One part of the entries below is wanted: the lines from the one containing "Where should I click to: Select" through the one containing "Expand the 5.reference". Write those out exactly and nothing else.

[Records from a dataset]

- Opening Delimiter -

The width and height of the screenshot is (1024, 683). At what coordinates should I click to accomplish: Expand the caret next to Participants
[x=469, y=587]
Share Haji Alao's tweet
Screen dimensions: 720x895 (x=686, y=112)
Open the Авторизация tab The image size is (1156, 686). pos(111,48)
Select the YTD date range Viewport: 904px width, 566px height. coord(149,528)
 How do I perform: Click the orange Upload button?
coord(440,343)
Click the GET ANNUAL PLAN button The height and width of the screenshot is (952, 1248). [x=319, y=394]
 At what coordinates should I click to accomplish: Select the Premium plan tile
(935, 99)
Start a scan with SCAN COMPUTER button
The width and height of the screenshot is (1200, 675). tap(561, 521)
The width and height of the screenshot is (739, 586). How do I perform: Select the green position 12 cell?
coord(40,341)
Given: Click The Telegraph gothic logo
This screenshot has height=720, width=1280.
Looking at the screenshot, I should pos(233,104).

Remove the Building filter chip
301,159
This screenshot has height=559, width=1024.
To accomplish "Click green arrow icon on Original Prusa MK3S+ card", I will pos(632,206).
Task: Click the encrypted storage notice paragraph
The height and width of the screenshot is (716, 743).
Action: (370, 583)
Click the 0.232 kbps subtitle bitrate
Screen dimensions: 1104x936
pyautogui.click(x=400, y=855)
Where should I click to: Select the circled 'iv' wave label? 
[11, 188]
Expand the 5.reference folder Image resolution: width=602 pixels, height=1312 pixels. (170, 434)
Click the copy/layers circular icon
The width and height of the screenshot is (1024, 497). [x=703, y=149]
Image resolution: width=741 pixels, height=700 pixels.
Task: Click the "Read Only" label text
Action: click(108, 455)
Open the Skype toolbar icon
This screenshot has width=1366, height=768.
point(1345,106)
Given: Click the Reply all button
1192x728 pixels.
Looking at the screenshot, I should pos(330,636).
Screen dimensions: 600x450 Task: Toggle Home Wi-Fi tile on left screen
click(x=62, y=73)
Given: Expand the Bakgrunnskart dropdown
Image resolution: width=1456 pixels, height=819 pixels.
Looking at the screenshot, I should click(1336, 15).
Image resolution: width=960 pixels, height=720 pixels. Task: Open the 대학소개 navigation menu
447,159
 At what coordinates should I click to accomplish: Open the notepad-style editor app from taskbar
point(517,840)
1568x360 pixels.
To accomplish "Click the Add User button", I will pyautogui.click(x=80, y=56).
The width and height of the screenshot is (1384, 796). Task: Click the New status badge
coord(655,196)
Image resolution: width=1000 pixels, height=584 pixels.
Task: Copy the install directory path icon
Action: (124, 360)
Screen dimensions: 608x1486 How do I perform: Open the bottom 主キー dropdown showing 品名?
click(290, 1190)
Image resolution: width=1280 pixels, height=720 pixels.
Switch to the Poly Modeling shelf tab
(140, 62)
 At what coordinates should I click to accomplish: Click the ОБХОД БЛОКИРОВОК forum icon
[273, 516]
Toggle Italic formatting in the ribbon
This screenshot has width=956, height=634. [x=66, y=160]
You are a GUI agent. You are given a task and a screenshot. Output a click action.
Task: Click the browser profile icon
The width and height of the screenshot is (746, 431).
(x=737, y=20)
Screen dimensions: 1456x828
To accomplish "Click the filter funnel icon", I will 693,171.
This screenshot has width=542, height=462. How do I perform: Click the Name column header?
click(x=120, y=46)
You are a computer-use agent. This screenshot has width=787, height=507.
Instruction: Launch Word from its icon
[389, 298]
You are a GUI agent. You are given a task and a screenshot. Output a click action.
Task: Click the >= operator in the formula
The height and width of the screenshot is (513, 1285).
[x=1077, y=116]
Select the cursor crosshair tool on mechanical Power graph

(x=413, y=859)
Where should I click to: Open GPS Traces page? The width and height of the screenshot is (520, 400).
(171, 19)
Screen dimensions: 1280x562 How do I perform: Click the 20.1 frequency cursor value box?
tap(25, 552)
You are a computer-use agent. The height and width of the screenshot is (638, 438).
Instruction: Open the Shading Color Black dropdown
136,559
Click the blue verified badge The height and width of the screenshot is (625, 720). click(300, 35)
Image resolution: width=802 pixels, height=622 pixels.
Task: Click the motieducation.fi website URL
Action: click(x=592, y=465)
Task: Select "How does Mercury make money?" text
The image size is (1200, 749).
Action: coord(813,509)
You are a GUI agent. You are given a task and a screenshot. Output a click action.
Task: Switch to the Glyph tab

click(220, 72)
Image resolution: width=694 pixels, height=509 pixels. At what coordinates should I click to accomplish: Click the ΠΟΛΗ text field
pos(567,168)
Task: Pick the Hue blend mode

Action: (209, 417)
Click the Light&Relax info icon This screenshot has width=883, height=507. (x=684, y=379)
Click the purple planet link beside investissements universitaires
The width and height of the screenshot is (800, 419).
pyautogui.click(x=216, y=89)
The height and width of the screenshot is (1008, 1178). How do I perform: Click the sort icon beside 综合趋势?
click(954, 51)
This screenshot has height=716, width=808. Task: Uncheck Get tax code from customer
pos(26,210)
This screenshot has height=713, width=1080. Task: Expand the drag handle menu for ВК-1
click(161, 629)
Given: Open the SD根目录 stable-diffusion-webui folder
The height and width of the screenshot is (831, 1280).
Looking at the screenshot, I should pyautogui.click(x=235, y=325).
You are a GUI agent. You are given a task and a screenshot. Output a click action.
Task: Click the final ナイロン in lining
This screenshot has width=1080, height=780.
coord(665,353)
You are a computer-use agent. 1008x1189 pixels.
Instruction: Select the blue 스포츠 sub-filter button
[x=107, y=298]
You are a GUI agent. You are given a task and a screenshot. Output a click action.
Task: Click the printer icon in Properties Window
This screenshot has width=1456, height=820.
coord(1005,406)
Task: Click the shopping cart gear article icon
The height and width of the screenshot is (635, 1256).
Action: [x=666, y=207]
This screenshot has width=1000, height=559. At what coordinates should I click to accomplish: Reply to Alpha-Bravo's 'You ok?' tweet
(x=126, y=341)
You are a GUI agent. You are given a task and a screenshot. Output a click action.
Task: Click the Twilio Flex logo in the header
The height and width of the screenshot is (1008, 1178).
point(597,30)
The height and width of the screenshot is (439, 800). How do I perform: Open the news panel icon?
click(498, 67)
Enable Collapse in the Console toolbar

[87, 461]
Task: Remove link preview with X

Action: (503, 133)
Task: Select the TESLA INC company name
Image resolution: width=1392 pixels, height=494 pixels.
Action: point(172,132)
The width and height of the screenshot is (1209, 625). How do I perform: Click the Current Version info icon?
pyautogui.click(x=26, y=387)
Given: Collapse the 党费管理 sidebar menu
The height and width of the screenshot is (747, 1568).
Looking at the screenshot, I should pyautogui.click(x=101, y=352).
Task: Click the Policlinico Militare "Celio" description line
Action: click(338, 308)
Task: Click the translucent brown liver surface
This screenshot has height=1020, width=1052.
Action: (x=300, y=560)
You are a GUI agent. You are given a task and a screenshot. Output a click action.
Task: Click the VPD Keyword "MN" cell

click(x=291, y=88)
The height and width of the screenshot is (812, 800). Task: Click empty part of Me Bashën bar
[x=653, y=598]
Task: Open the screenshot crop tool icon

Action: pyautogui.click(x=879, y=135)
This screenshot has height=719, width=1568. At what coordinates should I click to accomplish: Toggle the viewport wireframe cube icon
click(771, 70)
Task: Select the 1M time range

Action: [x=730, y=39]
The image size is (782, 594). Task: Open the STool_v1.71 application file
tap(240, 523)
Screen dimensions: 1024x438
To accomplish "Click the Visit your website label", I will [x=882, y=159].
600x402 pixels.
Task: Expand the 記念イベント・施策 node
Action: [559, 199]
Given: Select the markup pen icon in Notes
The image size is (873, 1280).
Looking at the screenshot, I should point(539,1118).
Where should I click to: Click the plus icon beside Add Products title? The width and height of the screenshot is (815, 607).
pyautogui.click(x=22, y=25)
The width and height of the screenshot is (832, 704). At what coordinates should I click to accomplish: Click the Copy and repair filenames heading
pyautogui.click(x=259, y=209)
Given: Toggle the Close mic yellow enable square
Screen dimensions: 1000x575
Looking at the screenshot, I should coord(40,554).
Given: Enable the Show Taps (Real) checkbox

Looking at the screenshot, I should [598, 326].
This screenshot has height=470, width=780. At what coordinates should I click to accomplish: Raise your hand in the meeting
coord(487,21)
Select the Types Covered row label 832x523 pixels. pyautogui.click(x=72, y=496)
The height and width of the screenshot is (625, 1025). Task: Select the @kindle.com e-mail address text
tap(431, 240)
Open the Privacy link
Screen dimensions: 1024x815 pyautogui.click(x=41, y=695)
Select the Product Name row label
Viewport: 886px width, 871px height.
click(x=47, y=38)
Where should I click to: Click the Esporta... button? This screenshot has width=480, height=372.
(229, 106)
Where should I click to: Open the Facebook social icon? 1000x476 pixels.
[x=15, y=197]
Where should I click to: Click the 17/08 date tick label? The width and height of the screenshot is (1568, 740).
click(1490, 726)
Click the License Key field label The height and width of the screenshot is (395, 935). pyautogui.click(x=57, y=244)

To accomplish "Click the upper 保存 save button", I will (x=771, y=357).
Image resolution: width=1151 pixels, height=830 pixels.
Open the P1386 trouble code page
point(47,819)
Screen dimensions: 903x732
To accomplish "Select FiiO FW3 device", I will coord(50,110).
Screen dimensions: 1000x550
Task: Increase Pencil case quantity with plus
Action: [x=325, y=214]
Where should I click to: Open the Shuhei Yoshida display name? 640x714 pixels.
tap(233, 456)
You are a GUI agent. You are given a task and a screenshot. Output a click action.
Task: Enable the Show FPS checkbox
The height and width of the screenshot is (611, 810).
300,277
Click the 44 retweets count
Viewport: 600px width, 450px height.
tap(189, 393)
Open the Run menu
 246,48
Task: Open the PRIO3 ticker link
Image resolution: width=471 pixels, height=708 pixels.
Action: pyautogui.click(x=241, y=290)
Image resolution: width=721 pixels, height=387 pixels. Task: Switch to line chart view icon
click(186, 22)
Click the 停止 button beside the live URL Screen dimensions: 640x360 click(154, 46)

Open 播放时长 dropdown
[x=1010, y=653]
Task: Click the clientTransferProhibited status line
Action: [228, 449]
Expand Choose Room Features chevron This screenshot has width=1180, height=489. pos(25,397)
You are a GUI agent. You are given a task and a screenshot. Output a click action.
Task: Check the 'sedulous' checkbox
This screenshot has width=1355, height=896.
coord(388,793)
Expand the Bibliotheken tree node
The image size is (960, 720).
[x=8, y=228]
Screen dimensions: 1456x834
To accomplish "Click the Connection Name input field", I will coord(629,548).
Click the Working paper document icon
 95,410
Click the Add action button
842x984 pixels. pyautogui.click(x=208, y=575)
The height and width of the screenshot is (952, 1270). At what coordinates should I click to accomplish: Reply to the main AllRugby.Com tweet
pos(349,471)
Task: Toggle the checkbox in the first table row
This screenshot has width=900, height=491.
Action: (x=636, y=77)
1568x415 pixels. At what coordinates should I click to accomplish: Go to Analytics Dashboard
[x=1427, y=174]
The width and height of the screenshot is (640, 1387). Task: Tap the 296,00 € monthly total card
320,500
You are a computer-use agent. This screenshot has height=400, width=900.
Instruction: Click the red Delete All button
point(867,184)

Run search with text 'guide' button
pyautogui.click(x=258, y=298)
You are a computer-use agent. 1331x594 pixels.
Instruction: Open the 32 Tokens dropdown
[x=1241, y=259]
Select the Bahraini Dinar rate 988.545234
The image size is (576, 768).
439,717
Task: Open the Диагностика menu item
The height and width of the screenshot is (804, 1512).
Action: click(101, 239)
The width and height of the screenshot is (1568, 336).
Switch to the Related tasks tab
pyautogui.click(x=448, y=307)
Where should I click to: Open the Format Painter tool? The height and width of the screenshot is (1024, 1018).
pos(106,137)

- Closing Delimiter -

### Output for this exercise
Where should I click to: Select the circled 'iv' wave label? 
[11, 188]
Expand the 5.reference folder Image resolution: width=602 pixels, height=1312 pixels. (170, 434)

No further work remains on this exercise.